On Thursday oil major Royal Dutch Shell outlined the details of its near-term and long-term plans to transition to cleaner energy, saying its oil production and total carbon emissions have already peaked. The announcement comes at a time when the oil and gas industry is under immense pressure to dramatically speed up its plans to pivot away from fossil fuels, amid deep concern about the effects of the climate emergency.
Shell said it aims to reduce net carbon emissions by between 6% to 8% by 2023 when compared to 2016 levels. The target jumps up to 20% by 2030, 45% by 2035, and 100% by 2050. The company had previously only committed to reducing its net carbon emissions by at least 3% by 2022, 30% by 2035 and 65% by 2050, using 2016 as a baseline measure.

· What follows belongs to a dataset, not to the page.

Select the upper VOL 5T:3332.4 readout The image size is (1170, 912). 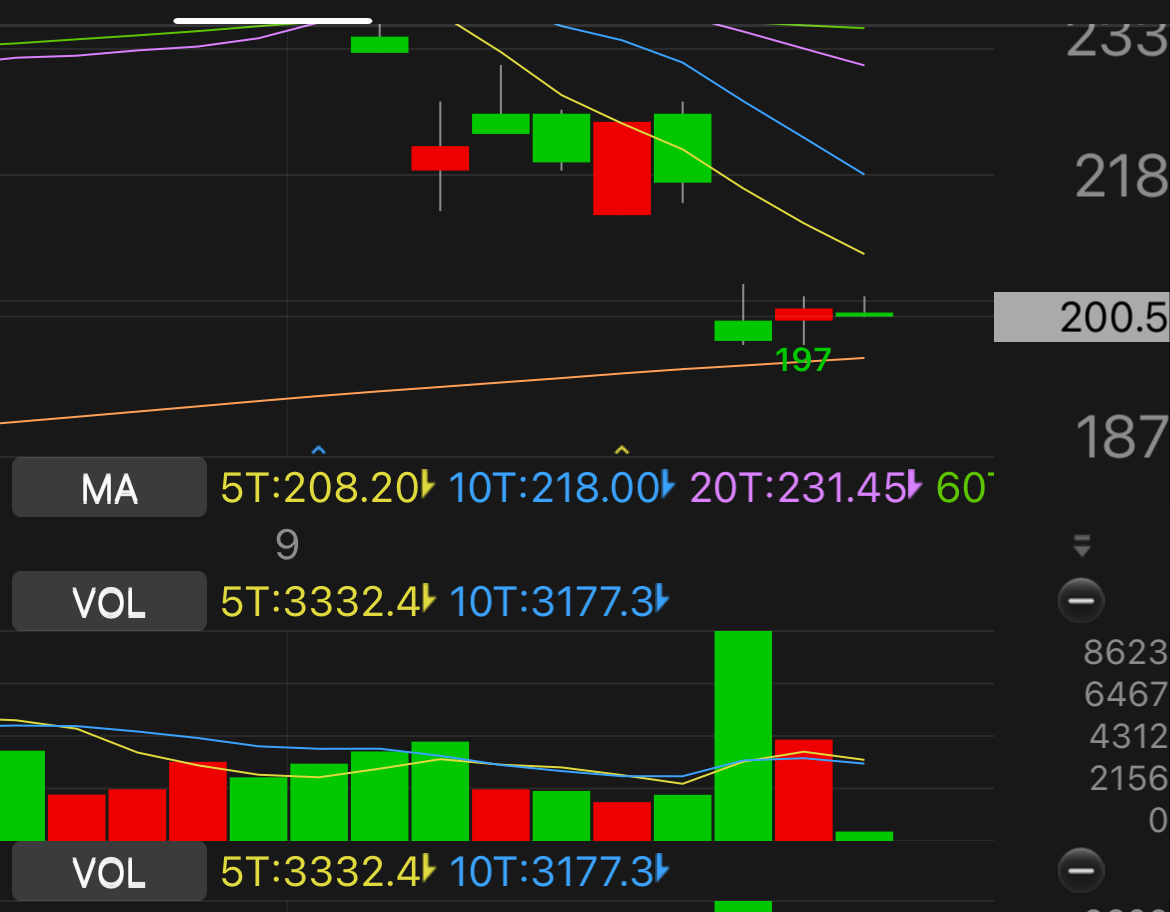point(320,602)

“Our accelerated strategy will drive down carbon emissions and will deliver value for our shareholders, our customers and wider society,” Royal Dutch Shell CEO Ben van Beurden said in a statement. “We must give our customers the products and services they want and need – products that have the lowest environmental impact. At the same time, we will use our established strengths to build on our competitive portfolio as we make the transition to be a net-zero emissions business in step with society.”

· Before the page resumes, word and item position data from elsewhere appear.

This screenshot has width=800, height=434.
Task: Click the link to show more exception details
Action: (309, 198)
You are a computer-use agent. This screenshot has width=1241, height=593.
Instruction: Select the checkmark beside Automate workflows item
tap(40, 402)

Shell said it expected its total carbon emissions to have peaked in 2018 at 1.7 gigatons per annum, and confirmed its total oil production peaked in 2019. Shares of Shell slipped more than 1.1% during morning deals. The United Nations has recognized climate change as the “defining issue of our time,” warning the impacts of everything from shifting weather patterns to rising sea levels are global in scope and unprecedented in scale.